**EXERCISE TASK**
Please copy the data from the line containing "You are a GUI" through the line containing "Action: point(949,60)", swapping "scrollbar" for "scroll bar" and leaving everything else unchanged.

**EXCERPTED DATA**
┌──
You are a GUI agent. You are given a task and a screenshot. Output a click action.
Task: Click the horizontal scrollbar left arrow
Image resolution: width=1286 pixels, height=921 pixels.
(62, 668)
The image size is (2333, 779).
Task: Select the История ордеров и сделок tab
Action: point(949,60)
└──
┌──
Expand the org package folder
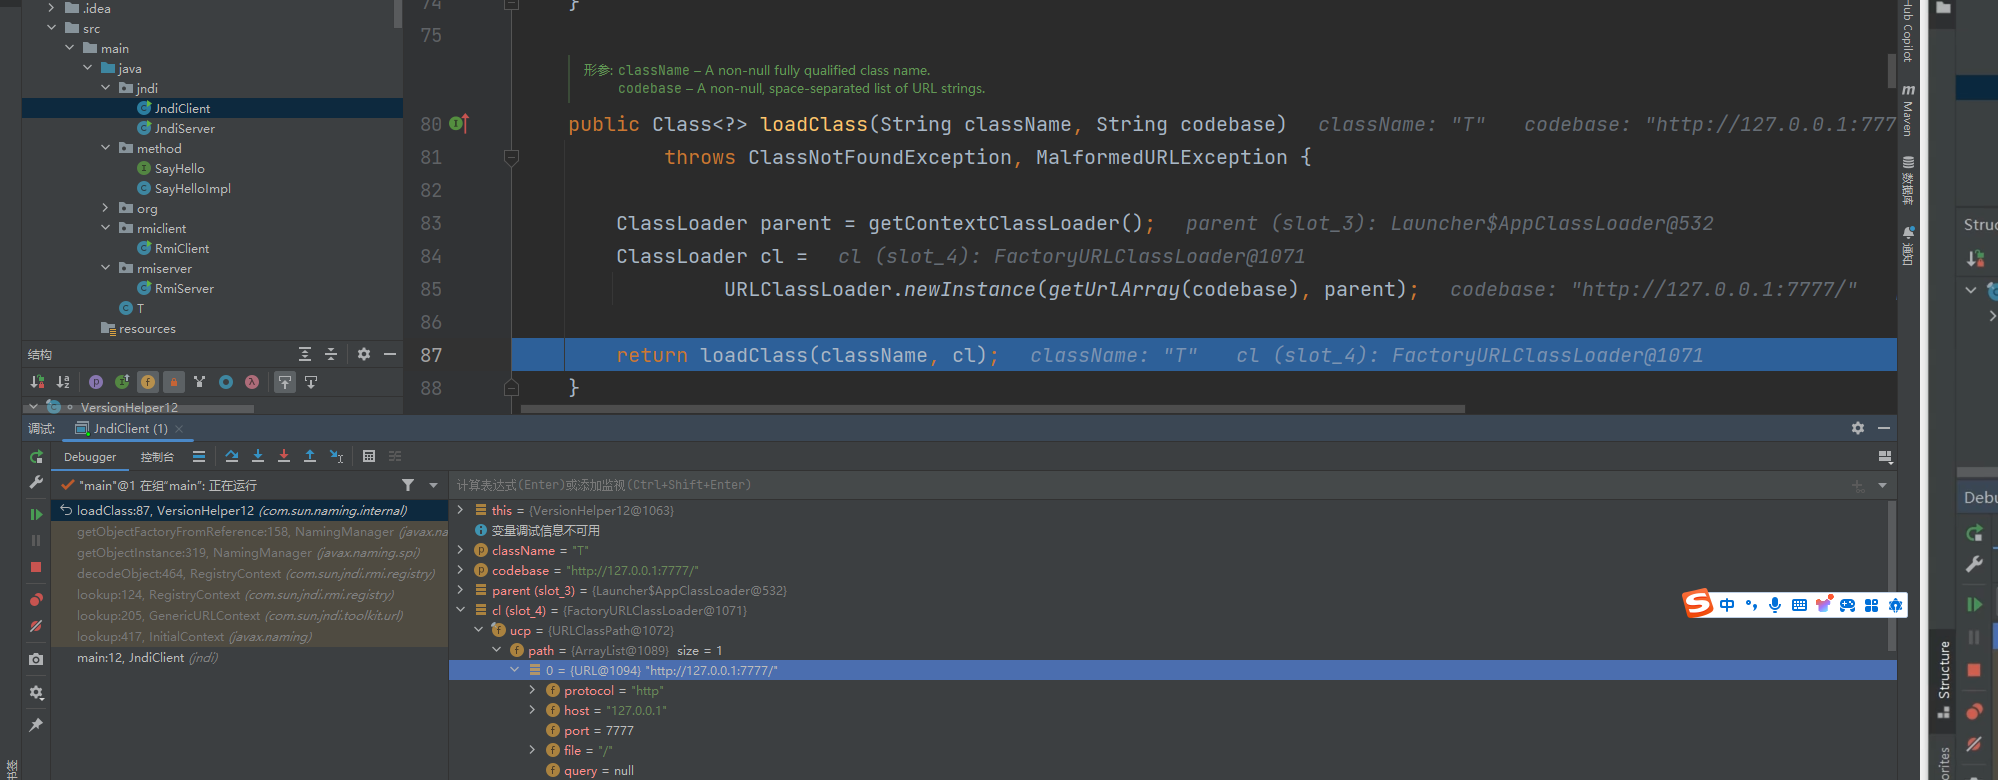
└──
**FINAL RESULT**
You are a GUI agent. You are given a task and a screenshot. Output a click action.
Task: Click the horizontal scroll bar left arrow
Image resolution: width=1286 pixels, height=921 pixels.
(62, 668)
The image size is (2333, 779).
Task: Select the История ордеров и сделок tab
Action: point(949,60)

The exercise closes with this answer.